Merhaba değerli okurlar. Ben İbrahim Akıncı.
Dikkat ve ilgi ile takip ettiğim EEEH Dergi’de yazılarımla zaman zaman sizlerin karşısında olmaya karar verdim. Bu dergiye Ankara’dan yazıyorum. Memurum. Evliyim. Bir kızım var. Kendimi kısaca tanıttıktan sonra artık yazıma geçebilirim.
Engellinin Çocuğu da Engelli Gibi Yaşamalı
Ben; bir çocuğun anne ya da babasıyla yolda yürürken kıpır kıpır, çocukça hareketler yapması gerektiğini savunurum her zaman… Kızım da bu koda göre yetişti. Kaldırımda elimizi bırakır ama yolda mutlaka tutar ya da biraz uzaklaşınca bilgi verir, “Şuradayım” ya da “Şunu yapıyorum” diye. Nedense; bu tarz durumlar, sağlamcı düşünenlerce yadırganıyor.
Yaşadığım birkaç olayı anlatmak istiyorum.
Kızımla parktayız. Benden 50 - 60 metre uzakta oynuyor. Birileri kızıma sesleniyor, “Babanı neden bıraktın? Sakın ha ayrılma babandan.” Ben de hemen diyorum, “Bilgim dahilindedir, bir sorun yok.” Bu çocuk parkta oynamak yerine, beni mi gözetmeli?
Karlı bir günde kızımı anaokuluna götürüyorum. Okulun bahçesinde; kızım, “Baba, sana kar atayım mı?” diye gülerek bağırıyor. Oradan okulun stajyerlerinden biri, “Ama babaya yazık değil mi?” diyerek çocukça isteği baltalıyor. Ben de, “At tabii ki, kızım” diyorum. Stajyere de, “Yahu çocuk babası ile kartopu oynuyor, babasına kocaman bir taş atmıyor ki” diye karşılık veriyorum.
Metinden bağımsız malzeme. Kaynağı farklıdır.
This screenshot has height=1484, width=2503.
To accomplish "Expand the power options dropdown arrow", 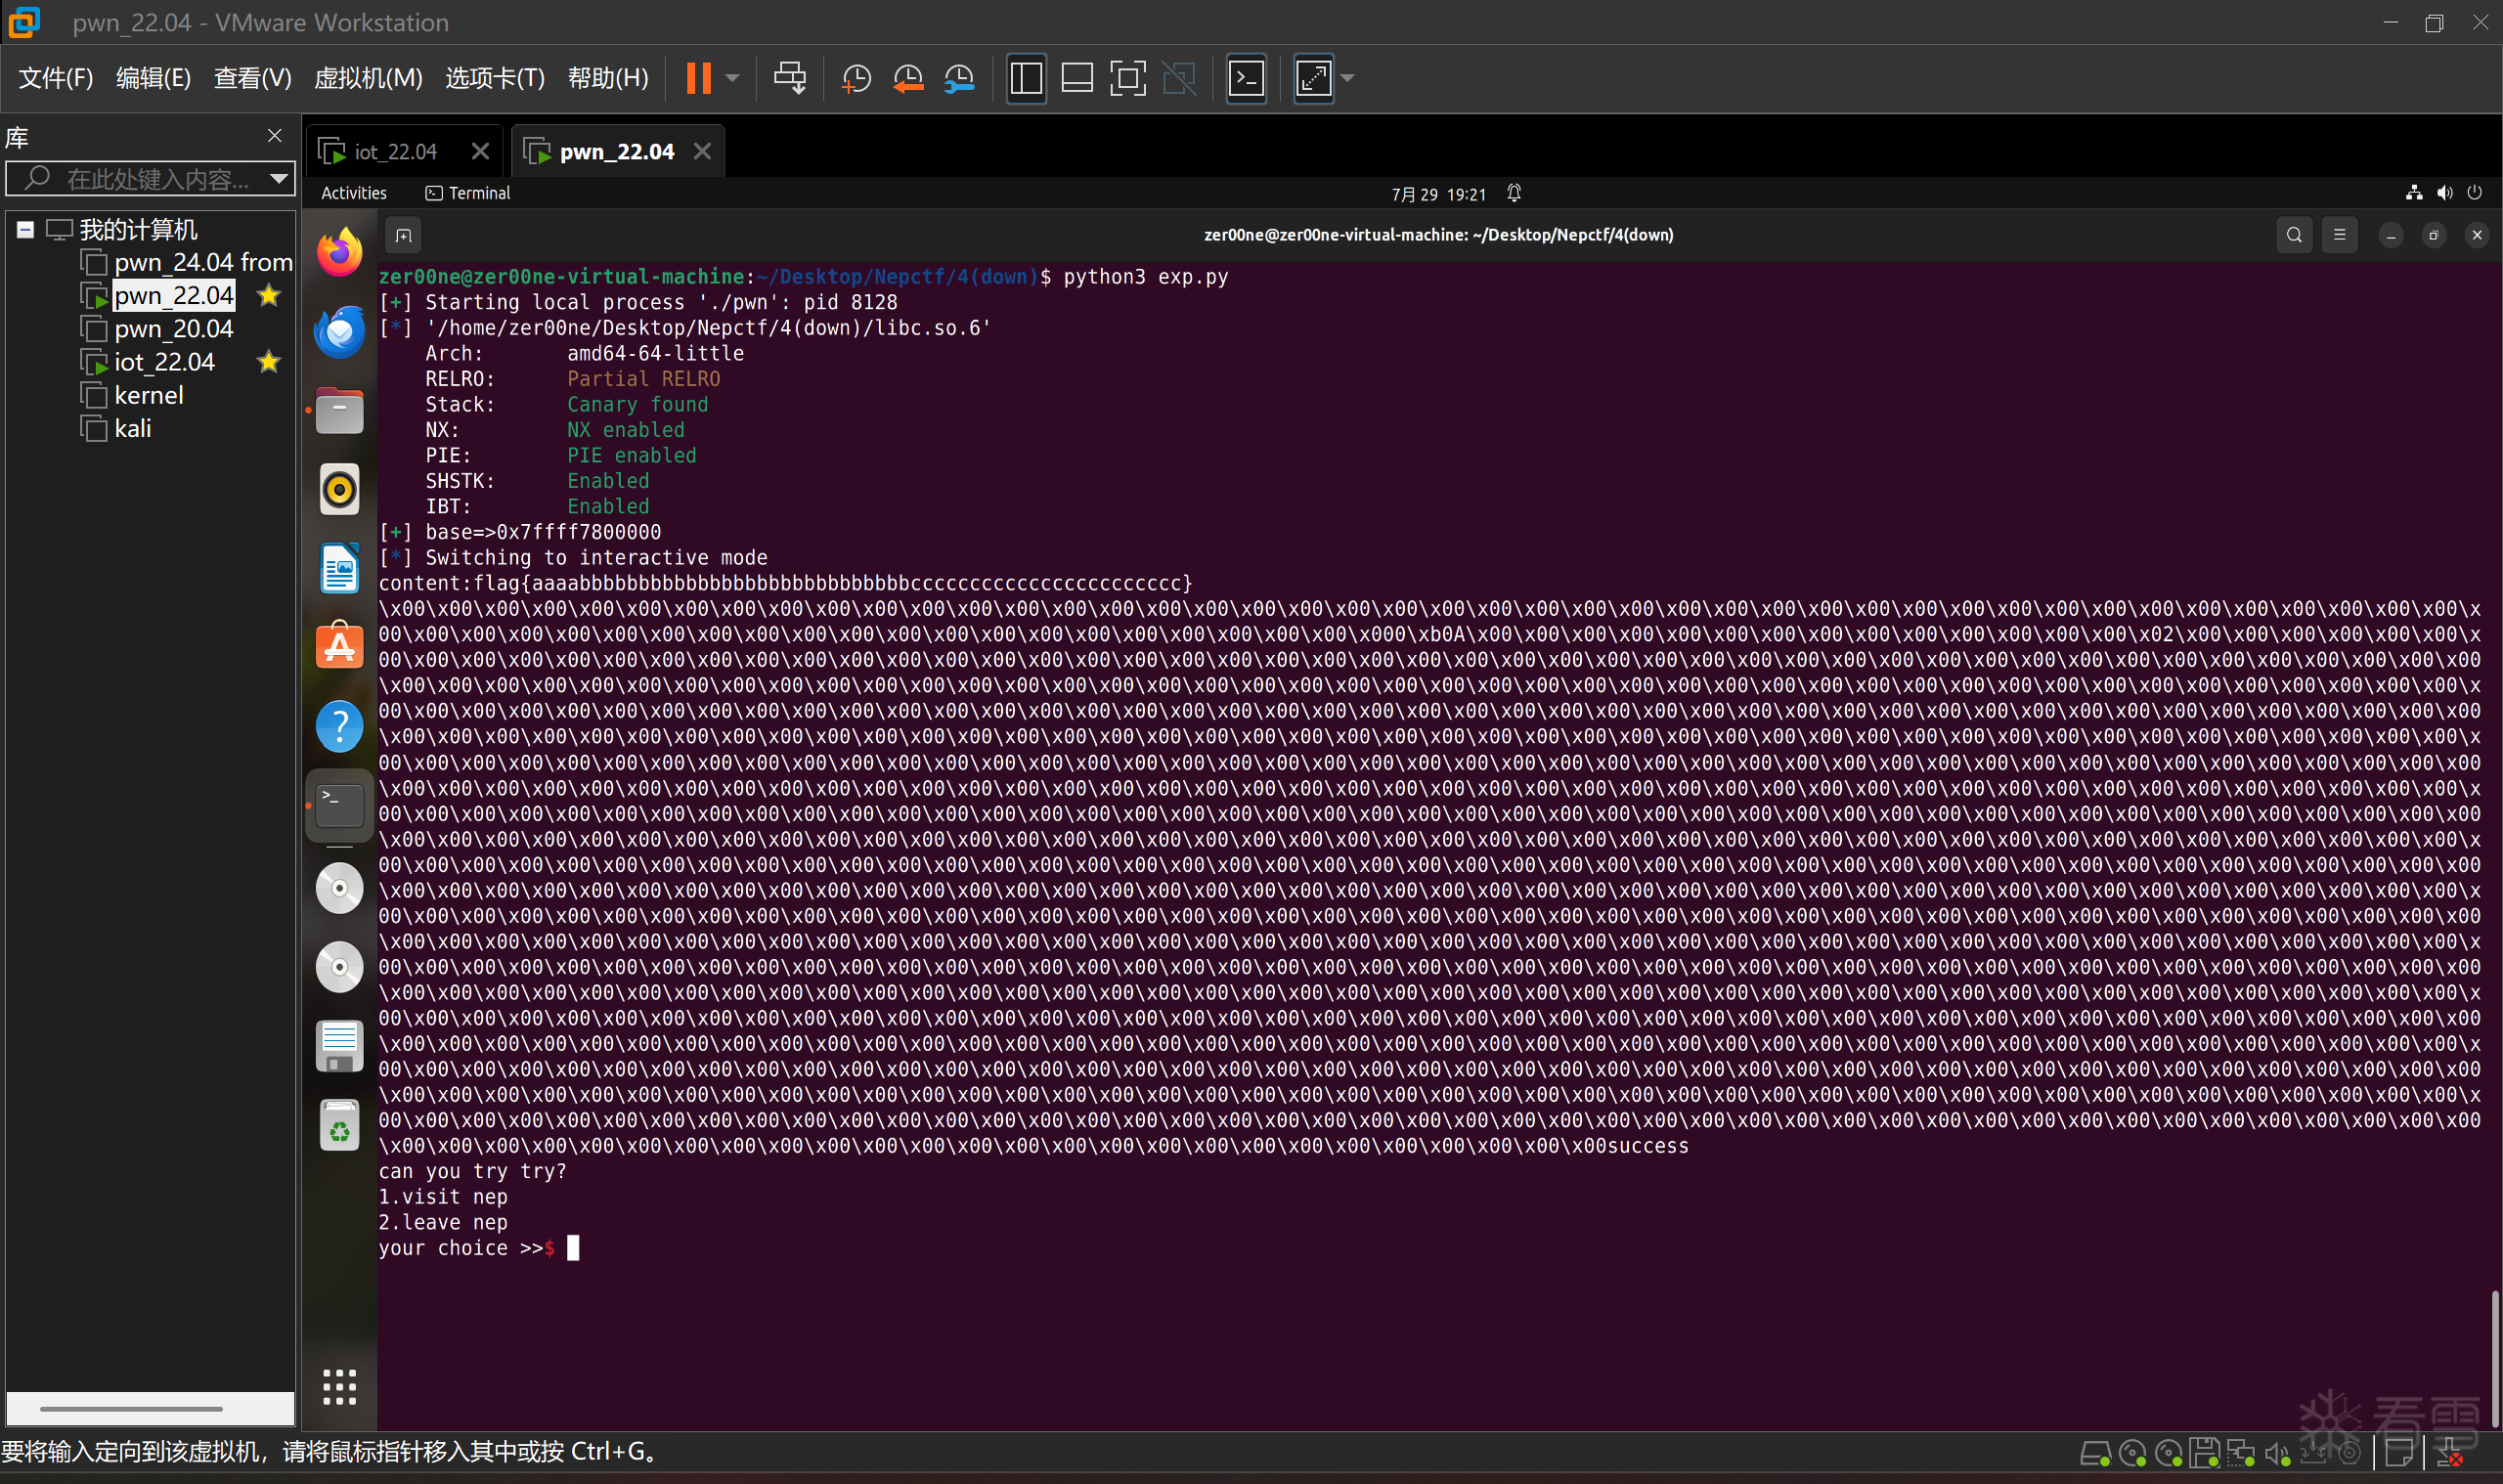I will (x=733, y=78).
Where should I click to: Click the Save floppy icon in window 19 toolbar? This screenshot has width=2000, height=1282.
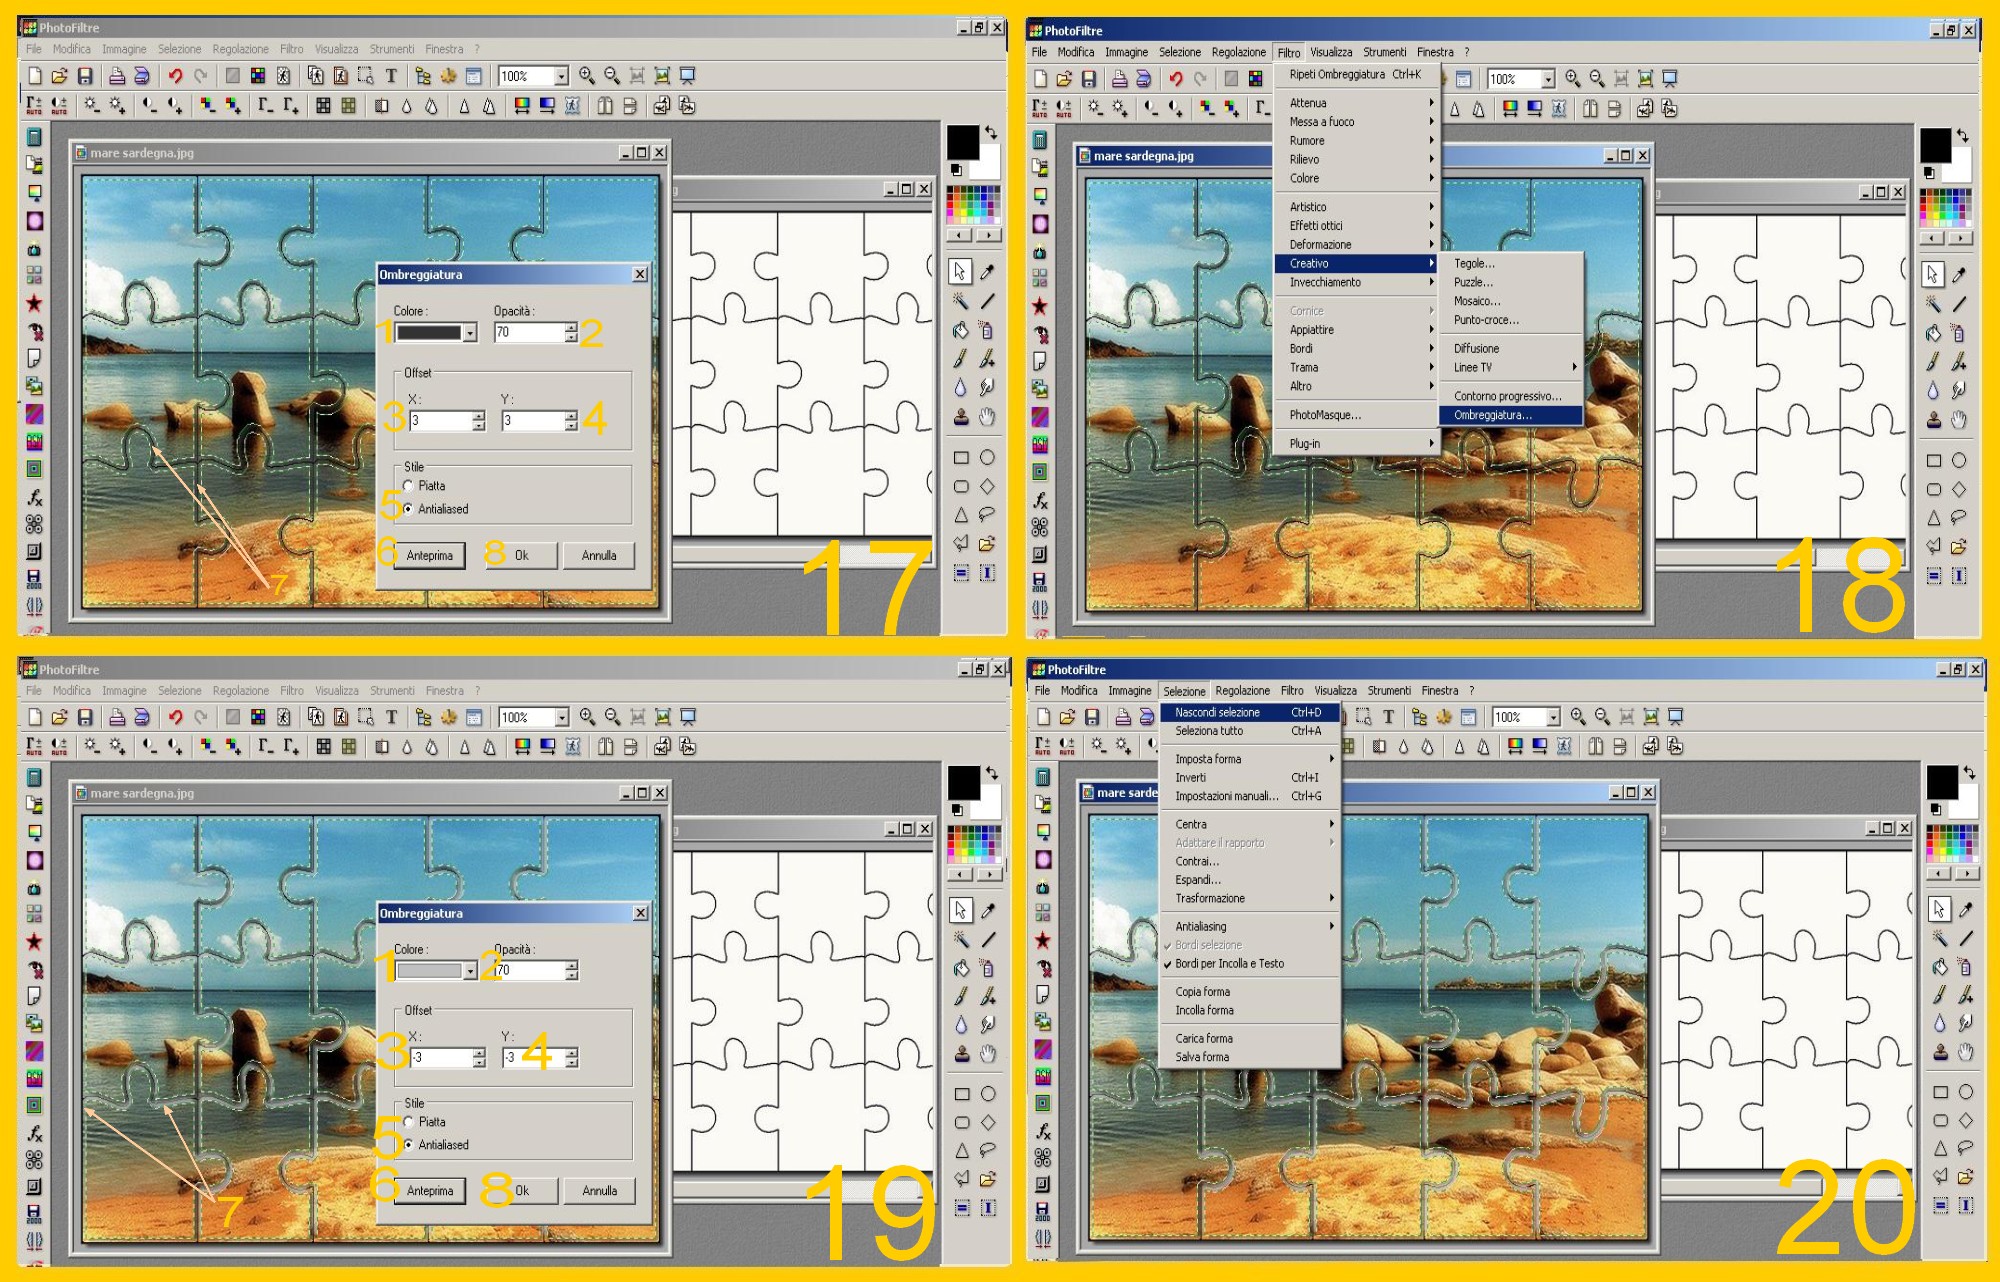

Karşıdan karşıya geçerken biri yine haddi olmayarak lafını savuruyor, “Bu kızın acil büyümesi lazım.” Bu kadarını beklemediğim için afallıyorum. “Yani, büyümesi derken?” diye sorduğumda ise, “Sizin eliniz, ayağınız olur; sizi karşıya geçirir.” deyiveriyorlar. Ben de, “O, benim biricik kızım, prensesim. Bizim ne yardımcımız ne de bakıcımız. Tüm çocuklar gibi çocukluğunu yaşayacak.” Sonra şaşırmalar, “Ben öyle demek istemedim” vb. arka arkaya geliyor. Herkes istiyor ki, engelli birinin çocuğunun ne çocukça yaşamaya ne de diğer çocuklar gibi olmaya hakkı olsun. Onlar, ana-babalarının koruyucu meleği olsun. Sevinmek, yolda giderken gülmek, zıplamak onun neyine. Hep mahzun, hep üzgün, tek derdi engelli ana-babası olsun. ÇünkÜ o çocuğun sağlam anne, sağlam babası yok, bir kere oradan kaybediyor.
Yazımı, bir gün böyle aptalca kodların ve düşüncelerin Zihinlerden silinmesi sonucu, engelli veliye sahip olan çocuğa da diğer çocuklara bakılan gözle bakılması temennimle bitiriyorum. Tüm okurlara mutluluk ve esenlikler diliyorum.